(Saved data entries)
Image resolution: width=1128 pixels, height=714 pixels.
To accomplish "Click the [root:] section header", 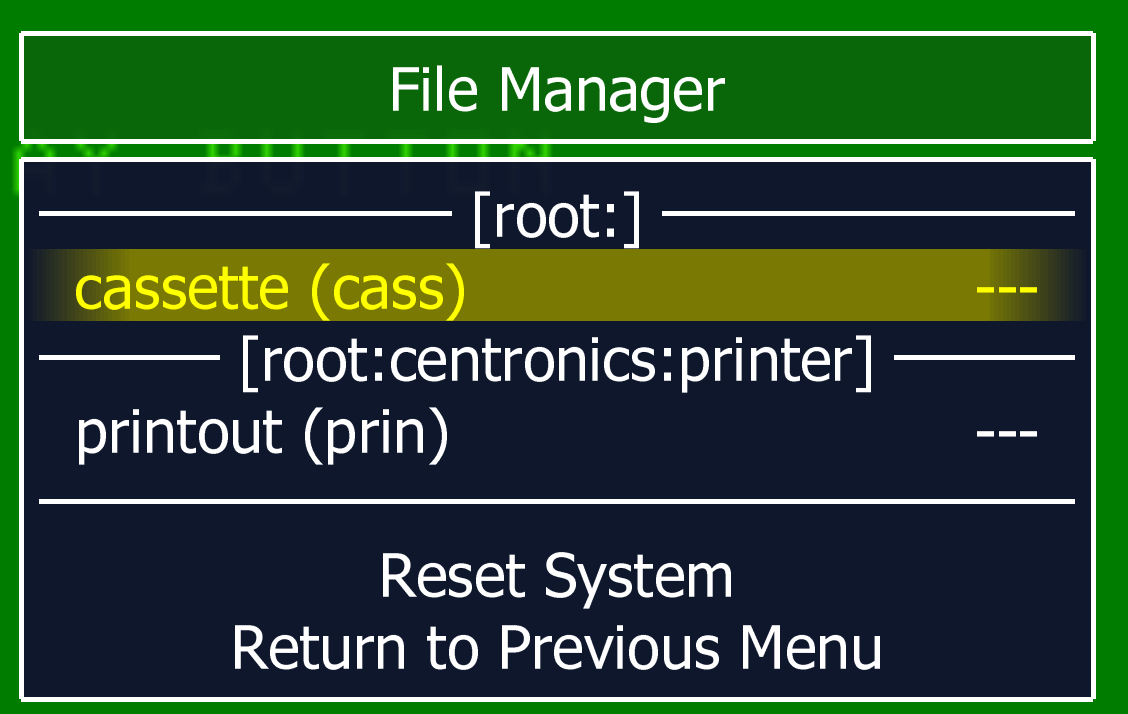I will (557, 216).
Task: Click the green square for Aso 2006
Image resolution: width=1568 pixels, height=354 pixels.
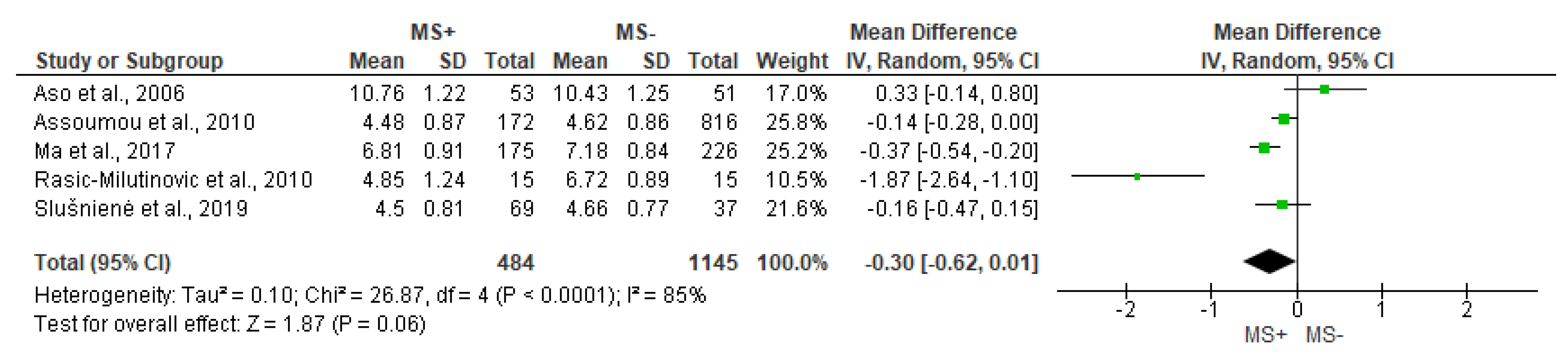Action: [x=1324, y=90]
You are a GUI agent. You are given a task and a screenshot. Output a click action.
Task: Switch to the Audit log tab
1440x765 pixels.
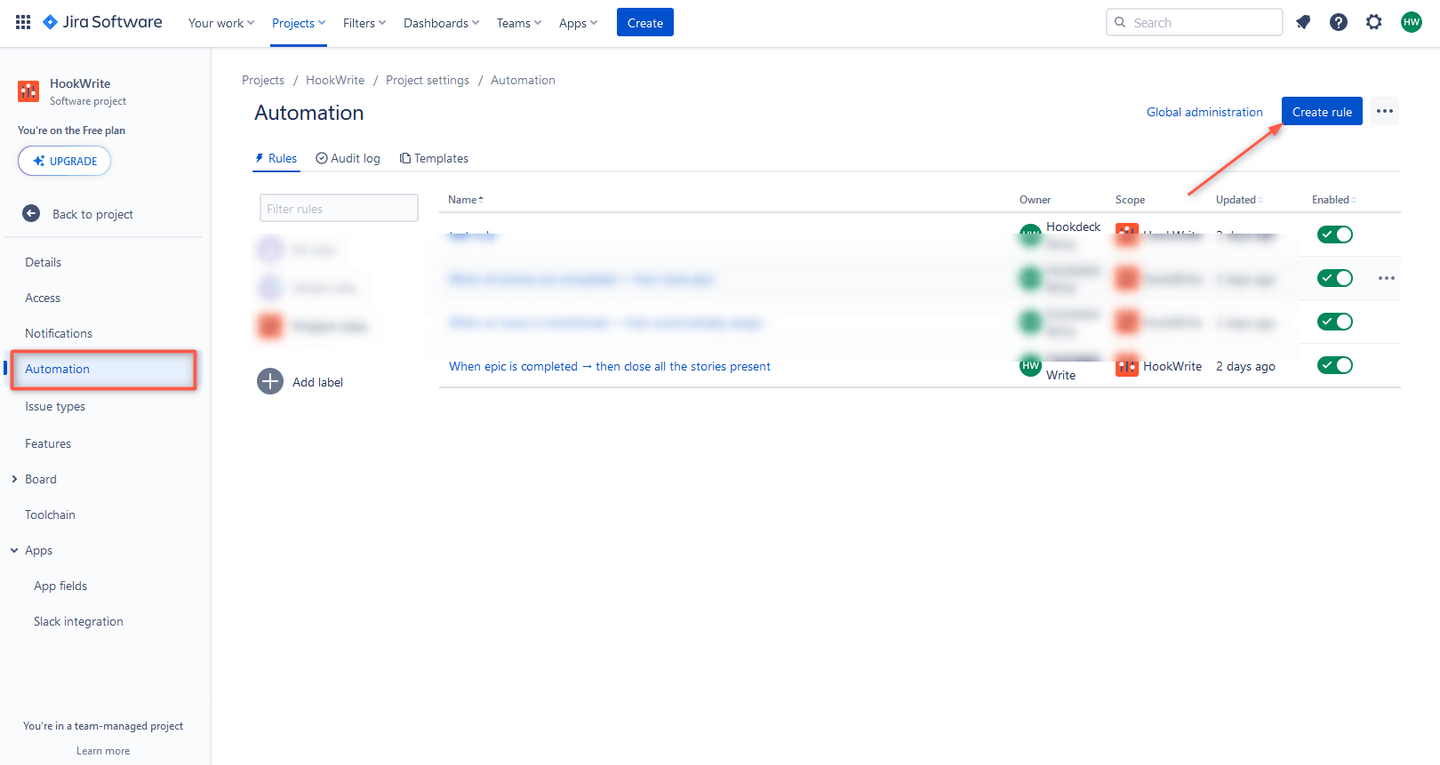pyautogui.click(x=347, y=157)
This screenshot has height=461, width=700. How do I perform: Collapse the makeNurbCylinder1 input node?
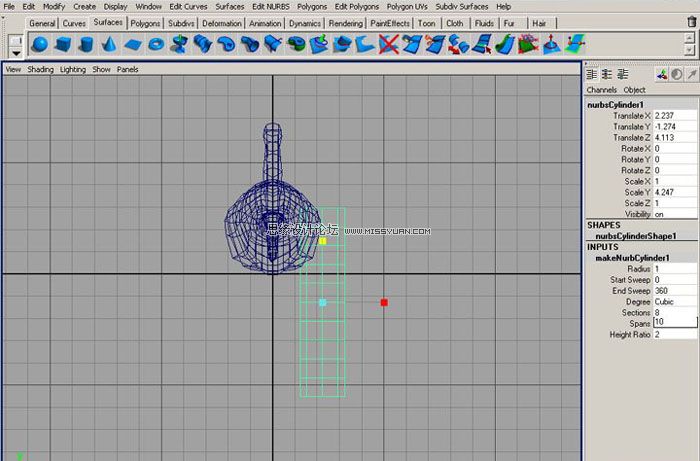coord(633,258)
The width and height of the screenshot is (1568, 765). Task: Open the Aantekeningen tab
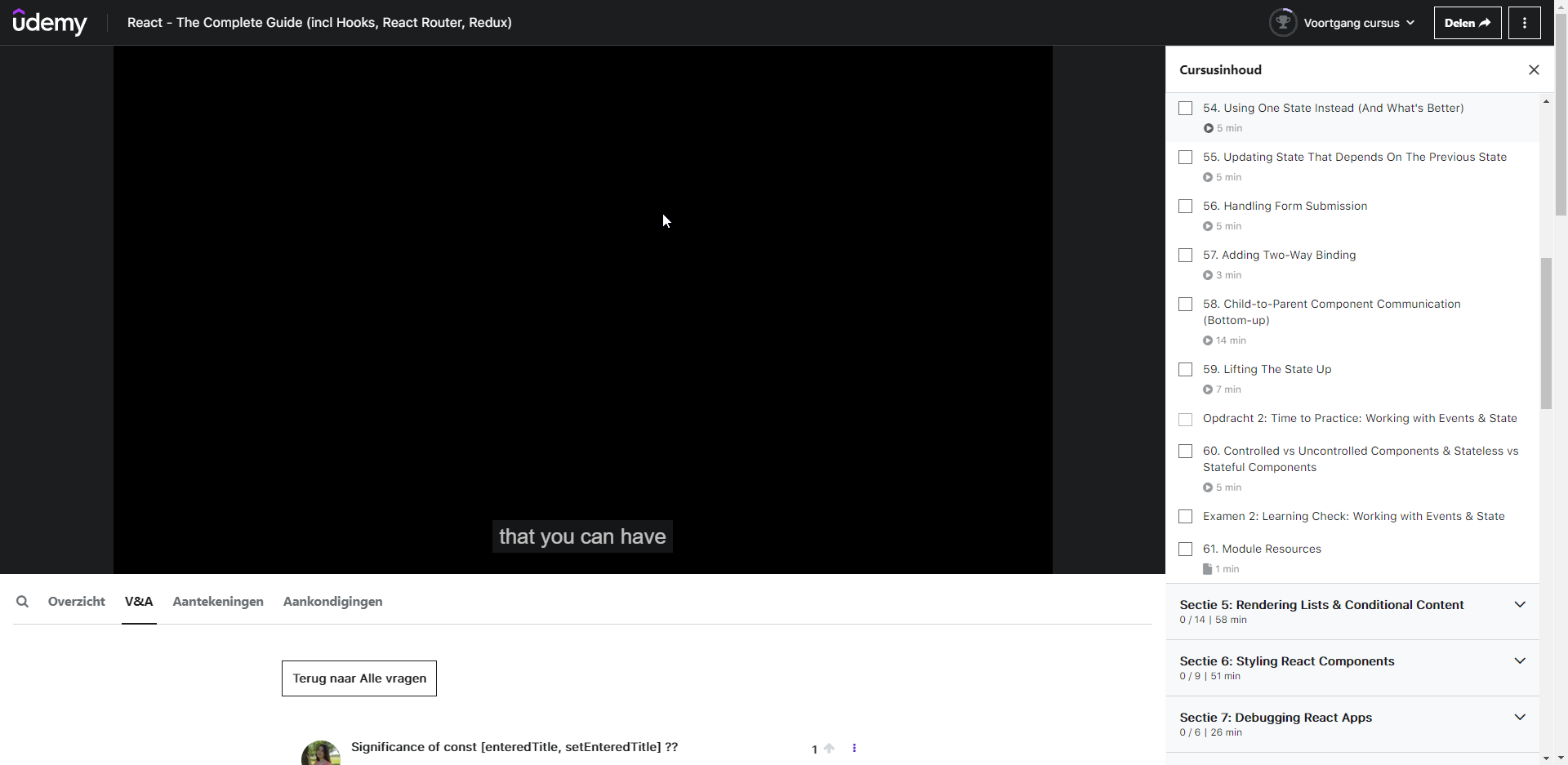(218, 602)
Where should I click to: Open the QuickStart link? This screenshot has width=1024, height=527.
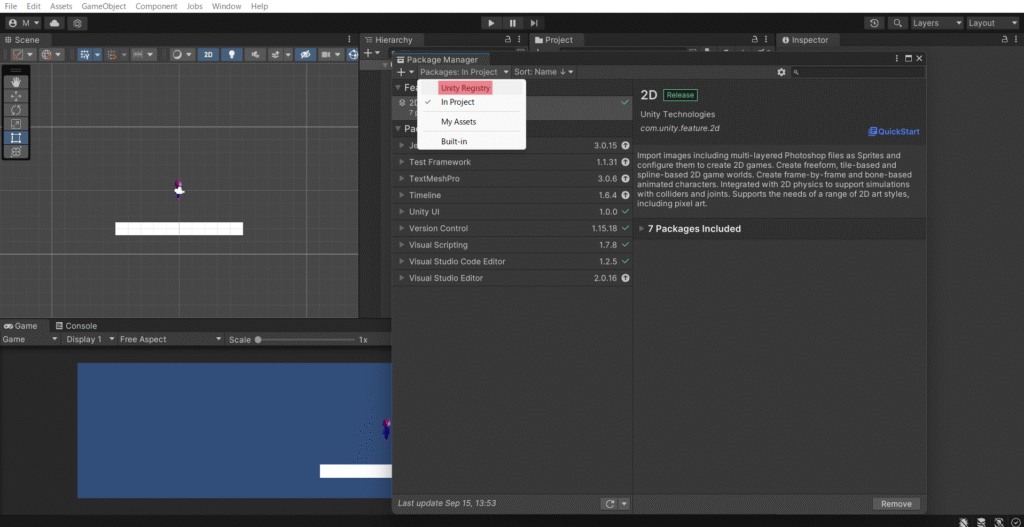point(893,132)
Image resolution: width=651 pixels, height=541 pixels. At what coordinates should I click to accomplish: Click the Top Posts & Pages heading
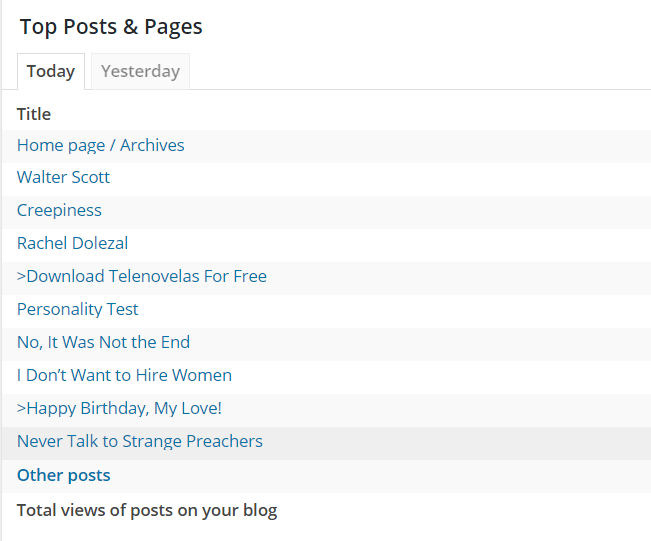111,27
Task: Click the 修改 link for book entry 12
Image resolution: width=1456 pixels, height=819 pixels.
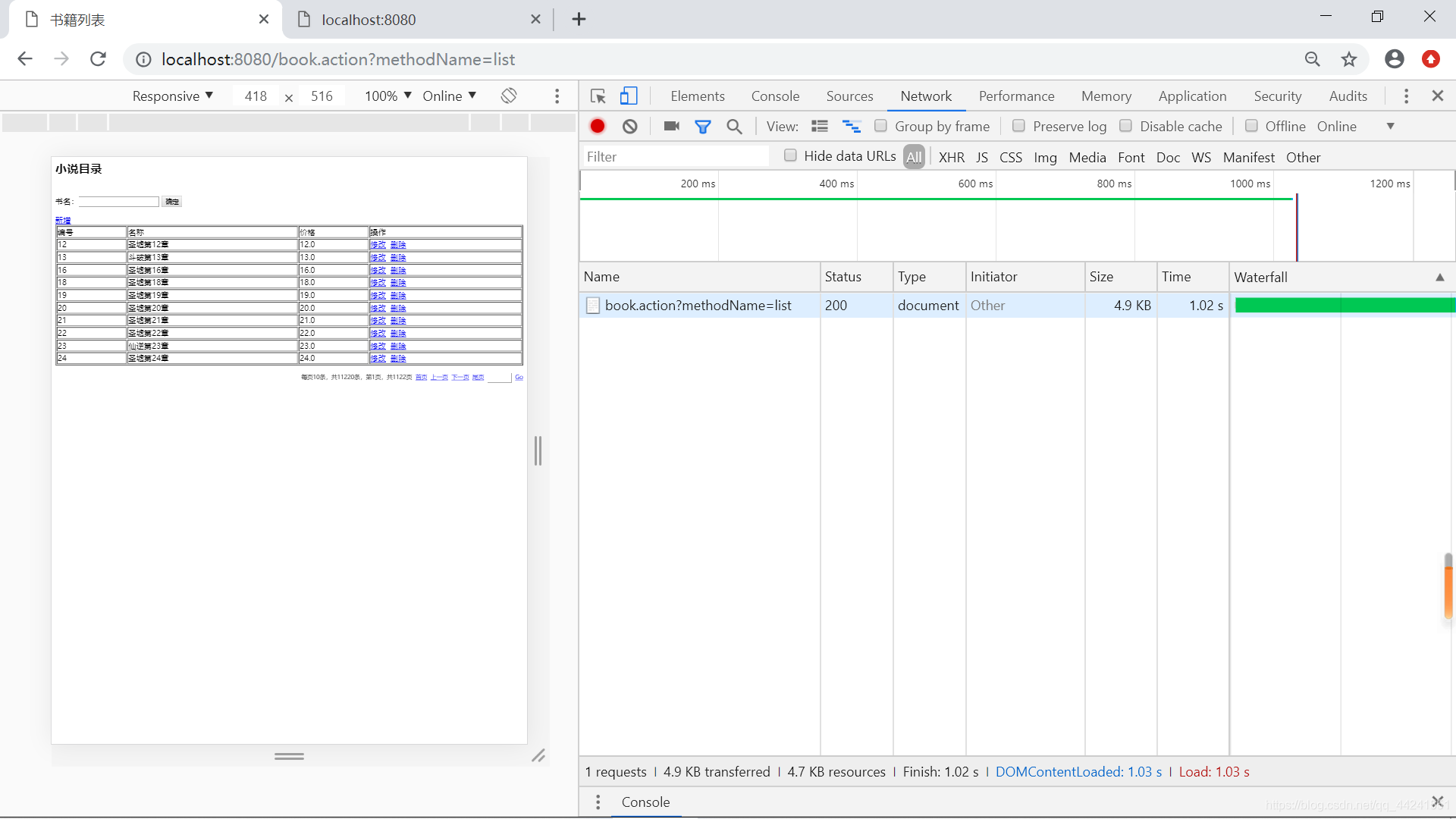Action: tap(377, 244)
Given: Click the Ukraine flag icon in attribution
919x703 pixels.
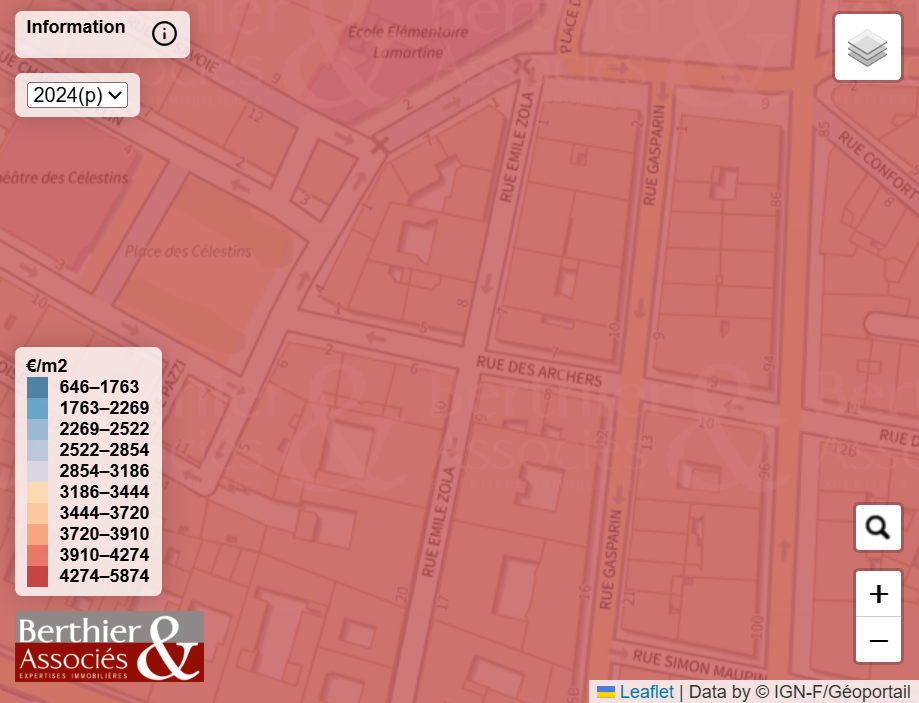Looking at the screenshot, I should (605, 692).
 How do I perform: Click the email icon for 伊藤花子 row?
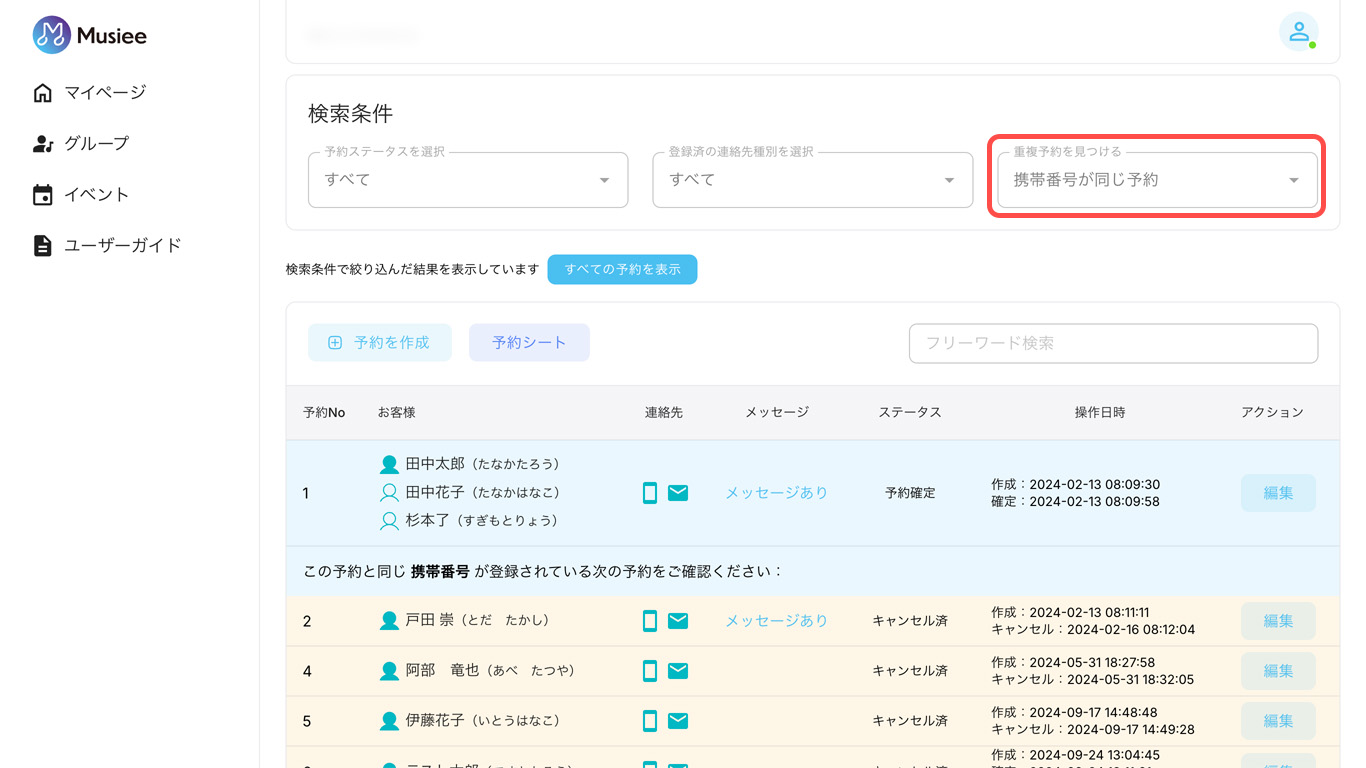678,721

» **Problem statement**:
Those lines of the records above that run from the one containing "You are a GUI" through the one containing "Given: Click the" should be returned exactly, with no pictures among them.

» **Exercise output**:
You are a GUI agent. You are given a task and a screenshot. Output a click action.
Task: Switch to the Audit log tab
1440x765 pixels.
pyautogui.click(x=347, y=157)
This screenshot has height=461, width=700. How do I perform: Collapse the makeNurbCylinder1 input node?
coord(633,258)
The width and height of the screenshot is (1568, 765). Task: Open the Aantekeningen tab
(218, 602)
Where should I click to: Open the QuickStart link? This screenshot has width=1024, height=527.
point(893,132)
Image resolution: width=651 pixels, height=541 pixels. At what coordinates should I click to accomplish: Click the Top Posts & Pages heading
111,27
Task: Click the 修改 link for book entry 12
Image resolution: width=1456 pixels, height=819 pixels.
Action: tap(377, 244)
Given: Click the Ukraine flag icon in attribution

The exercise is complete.